ALK-Independent Mechanisms of Resistance
Activation of bypass signaling tracks through genetic alterations, autocrine signaling, or dysregulation of feedback signaling represent a key category of ALK-independent resistance mechanisms. Increased EGFR activation accompanied by persistent downstream ERK and AKT signaling was identified in crizotinib-resistant cell lines and 4 of 9 patients with pre- and post-treatment biopsies, although EGFR mutations and/or amplification were not observed.25 Unlike crizotinib, second-generation ALK TKIs do not have anti-MET activity, and a case report demonstrated activation of MET as a bypass mechanism of resistance following treatment with alectinib.25 Direct reactivation of the downstream effector protein MEK was found in a patient with ceritinib resistance, and application of the MEK inhibitor AZD6244 to the patientderived cell line resensitized the cells to ceritinib.29 Additionally, a separate study found that dual blockade with ALK and MEK may overcome and delay ALK TKI treatment resistance.30 A series using next-generation sequencing also detected mutations in TP53 in 33% of the 27 specimens tested, as well as mutations in DDR2, BRAF, FGFR2, MET, NRAS, and PIK3CA, each in 1 specimen, after second-generation ALK TKI therapy.26
Changes in Cell Lineage
Cell lineage changes, namely epithelial-tomesenchymal transition (EMT) and SCLC transformation, have also been implicated in ALK TKI resistance. Immunohistochemical staining of ceritinib-resistant biopsies showed evidence of EMT in 5 of 12 cases (although 3 of these had concurrent ALK resistance mutations), and SCLC transformation has been observed in case reports following ALK TKI therapy.26,31Treatment strategies moving forward will likely involve development of new targeted TKIs with greater potency and specificity against resistance mutations and different kinase selectivity, sequencing of targeted therapies based on the resistance mutations that develop from prior therapy, and development of combination regimens to target bypass signaling tracks. Repeat biopsies following each disease relapse will also be instrumental for identifying the development of resistance mutations following a given targeted therapy and selecting the optimal therapeutic regimen.

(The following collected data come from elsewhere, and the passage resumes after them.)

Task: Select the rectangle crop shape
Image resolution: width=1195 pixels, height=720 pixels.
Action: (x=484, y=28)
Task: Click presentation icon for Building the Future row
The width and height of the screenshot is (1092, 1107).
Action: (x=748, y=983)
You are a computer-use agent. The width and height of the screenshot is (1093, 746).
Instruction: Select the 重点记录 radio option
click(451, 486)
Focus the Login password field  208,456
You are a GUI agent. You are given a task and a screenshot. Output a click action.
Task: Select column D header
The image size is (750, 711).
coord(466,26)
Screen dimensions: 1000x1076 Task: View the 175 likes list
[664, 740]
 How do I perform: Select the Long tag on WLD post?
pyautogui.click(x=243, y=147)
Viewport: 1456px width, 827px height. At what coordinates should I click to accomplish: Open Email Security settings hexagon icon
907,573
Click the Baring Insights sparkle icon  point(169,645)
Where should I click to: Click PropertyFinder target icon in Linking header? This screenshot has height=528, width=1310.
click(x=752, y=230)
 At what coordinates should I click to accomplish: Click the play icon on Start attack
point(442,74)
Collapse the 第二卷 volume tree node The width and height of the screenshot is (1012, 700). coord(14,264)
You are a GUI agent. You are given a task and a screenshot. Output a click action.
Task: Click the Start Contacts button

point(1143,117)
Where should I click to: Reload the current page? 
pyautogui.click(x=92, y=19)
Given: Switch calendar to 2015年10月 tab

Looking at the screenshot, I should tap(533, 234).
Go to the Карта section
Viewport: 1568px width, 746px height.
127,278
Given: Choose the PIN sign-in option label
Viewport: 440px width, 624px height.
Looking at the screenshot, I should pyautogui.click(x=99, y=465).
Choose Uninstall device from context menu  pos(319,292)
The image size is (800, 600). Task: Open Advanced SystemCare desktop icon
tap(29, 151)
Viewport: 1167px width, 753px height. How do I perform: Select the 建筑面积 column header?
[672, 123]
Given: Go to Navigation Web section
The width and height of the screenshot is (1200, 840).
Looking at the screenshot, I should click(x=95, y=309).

In one study, 3 ceritinib-resistant, patient-derived cell lines that had ALK resistance mutations demonstrated sensitivity to lorlatinib, whereas the 3 cell lines that lacked ALK resistance mutations were insensitive to lorlatinib, suggesting loss of ALK dependency and resistance to ALK-targeted agents.26 These data highlight the importance of obtaining biopsies following each disease relapse to assess for ALK dependency and predict response to ALK inhibition.
The role of bypass pathway signaling in resistance suggests that combination approaches may be effective for patients who relapse on TKI therapy. The NEJ026 phase III study showed that adding the anti-VEGF therapy bevacizumab (Avastin) to erlotinib improved PFS over erlotinib alone (16.9 vs 13.3 months; HR, 0.605, although the recent approval of osimertinib in the frontline setting may make this regimen obsolete.32 In addition, an ongoing phase I/II trial (NCT02521051) is investigating the combination of alectinib and bevacizumab in patients with ALK-positive NSCLC and at least 1 CNS lesion, with the rationale that bevacizumab may alter systemic and intracranial drug activity by modulating tumor vasculature. Furthermore, an in vitro study showed that lorlatinib-resistant NSCLC cells acquired hyperactivation of EGFR and that administration of erlotinib resensitized the cells to lorlatinib, suggesting the potential for combined targeted therapy if these findings are maintained in the clinical setting.33
Finally, targeting persister cells that survive initial exposure to TKIs may be instrumental for preventing or delaying disease relapse. Persister cells have been implicated in the de novo development of heterogeneous EGFR TKI resistance, and the persister EGFR T790M-mutant cells were biologically distinct from preexisting T790Mmutant cells in that they exhibited a reduced apoptotic response to WZ4002, a third-generation EGFR inhibitor targeting T790M.34 However, the addition of the BCL-2 inhibitor navitoclax was shown to overcome this resistance, and an ongoing phase 1B trial (NCT02520778) is investigating osimertinib plus navitoclax in patients with previously treated EGFR-positive NSCLC.